# Help needed to setup a 10g planted tank



## MrPops (Sep 23, 2005)

Hello everyone, I have been reading the forums trying to gather the information I need but I'm more confused than ever  So many things to consider!

So far I have figured out the following:

*Substrate:* Power sand special bottom layer and Aquasoil Amazonia S from ADG-ADA

*Lighting:* 1 X 40watt power compact square pin

I still need:

Filtration: I currently have a power filter mini but no bio-wheel. I'm looking into canister filters. Can somebody recommend one and tell me where to buy it? Also, what other accessories do I need and can I buy a complete package.

CO2: No idea, I read about so many different DYI, compressed systems but I'm still confused as to what I need, how much to pay, where to buy it, and how to set it up.

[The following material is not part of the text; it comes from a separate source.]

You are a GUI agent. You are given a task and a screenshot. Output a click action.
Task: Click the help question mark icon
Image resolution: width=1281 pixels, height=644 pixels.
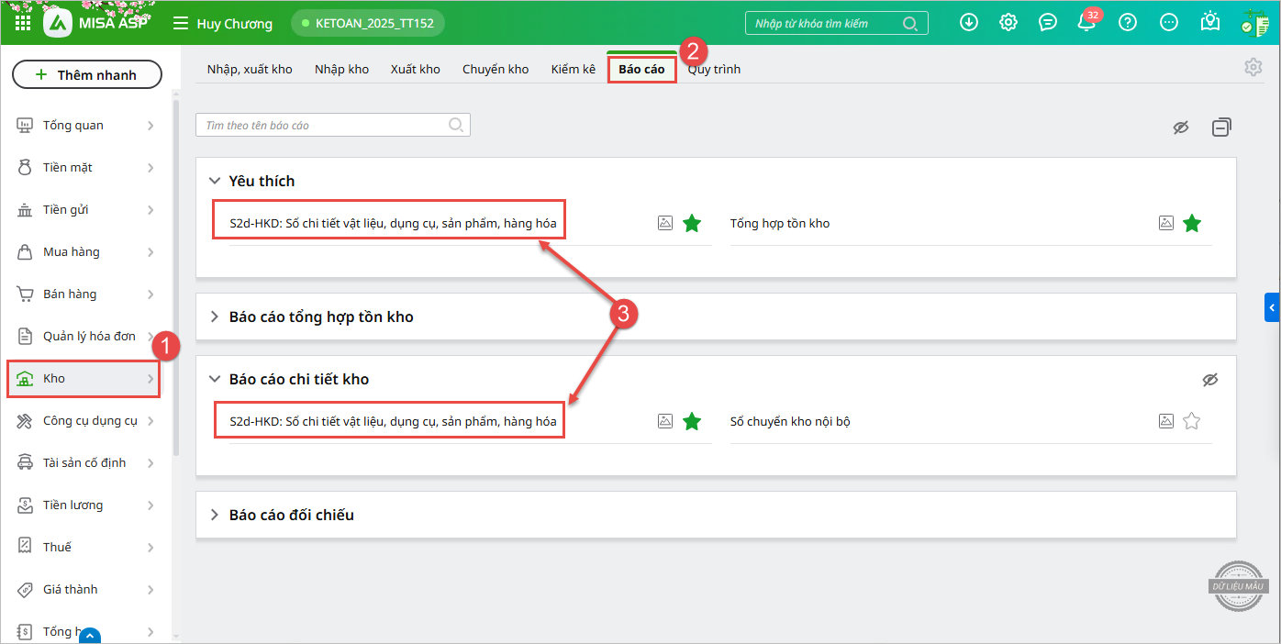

If anyone could tell me a nice setup list with sites to buy that would be great help!

Also, if I'm missing anything let me know please!


----------



## Phil Edwards (Jan 22, 2004)

Hello MrPops, welcome to APC.

I've been told that this filter works well for a 10g:
http://www.drsfostersmith.com/Product/Prod_Display.cfm?pcatid=11302&N=2006+22768

If you're good about keeping the water level as high as possible your power filter should work too although it's probably a little small.

You've got two practical options for carbon, pressurized CO2 or Seachem Excel. I didn't mention DIY yeast generators because I feel they're more trouble than they're worth, even for a small tank.

40 watts of PC lighting is a lot for a 10g tank so you'll need to have some sort of carbon supplimentation. If you're interested in growing stemplants I would recommend using a pressurized gas system. If you're more into ferns, anubias, crypts and sword plants Excel will be just fine for your needs. I've grown stems with Excel, but have had much better results with gas with the exception of Ammania, but that's too large for your tank anyway. 

www.aquabuys.com has decent CO2 hardware for a good price. If you're up for some searching and a little DIY work search out your local Clippard distributor/retailer and get one of their needlevalves.

http://www.clippard.com/store/display.asp?dept_id=161&levels=1

Local welding or homebrew supply companies will sell dual stage CO2 regulators for a good price. If you want to get a little fancier, check out getting a solenoid valve to syncronize CO2 injection to your lights on/off period.

Fertilizers: Check out Greg Watson's site, he's got any kind of fertilizer chemical you might need.

Regards,
Phil


----------



## SnyperP (Dec 10, 2004)

Excel might be a good route to go. I've also had too much trouble with DYI. It was always a pita to recharge the setup every few days and i rarely had a consistent level of CO2. If you can afford it, i'd definitely go with a pressurized unit. I haven't met a person that has regretted making the switch. A 5lb bottle should be plent for your 10g and would be decent for anything up to 50g. Their prices vary quite a bit depending on your local source. Call fire extinguisher and welding supply shops. You can do a search on this board for "welding" and a few posts on dual gauge welding regulators should come up. That should head you in the right direction.


----------



## czado (May 26, 2005)

(I have not tried pressurized, but very much want to.)

Some tips/opinions for DIY CO2 in small volume:
Staggering bottles with weekly changes will help stability. For example, say two 1L bottles (A and B): A is changed on odd weeks and B on evens. Standard yeast and sugar mix easily gives two weeks of good output. Weekly changes sounds like a pain but becomes easy routine: I can do a 2L mix change before Bradshaw stops talking at halftime 
High ppm is important. I have had good success extending what I understand of EI to DIY CO2: keep nominal value over 30ppm, and any fluctuation in canister output is not so important.
A powered diffusor is well worth the trouble. You can build one for less than $20 and 15 minutes. Less if you already have a spare powerhead and tube (say, a gravel vac). Could integrate it to the filter Phil linked if DIY inclined.
I find easy, fast mixes are less of a PITA than complicated mixes that last longer. Just my opinion.

Should add ferts to the list of things you need: www.gregwatson.com

Hope this helps.


----------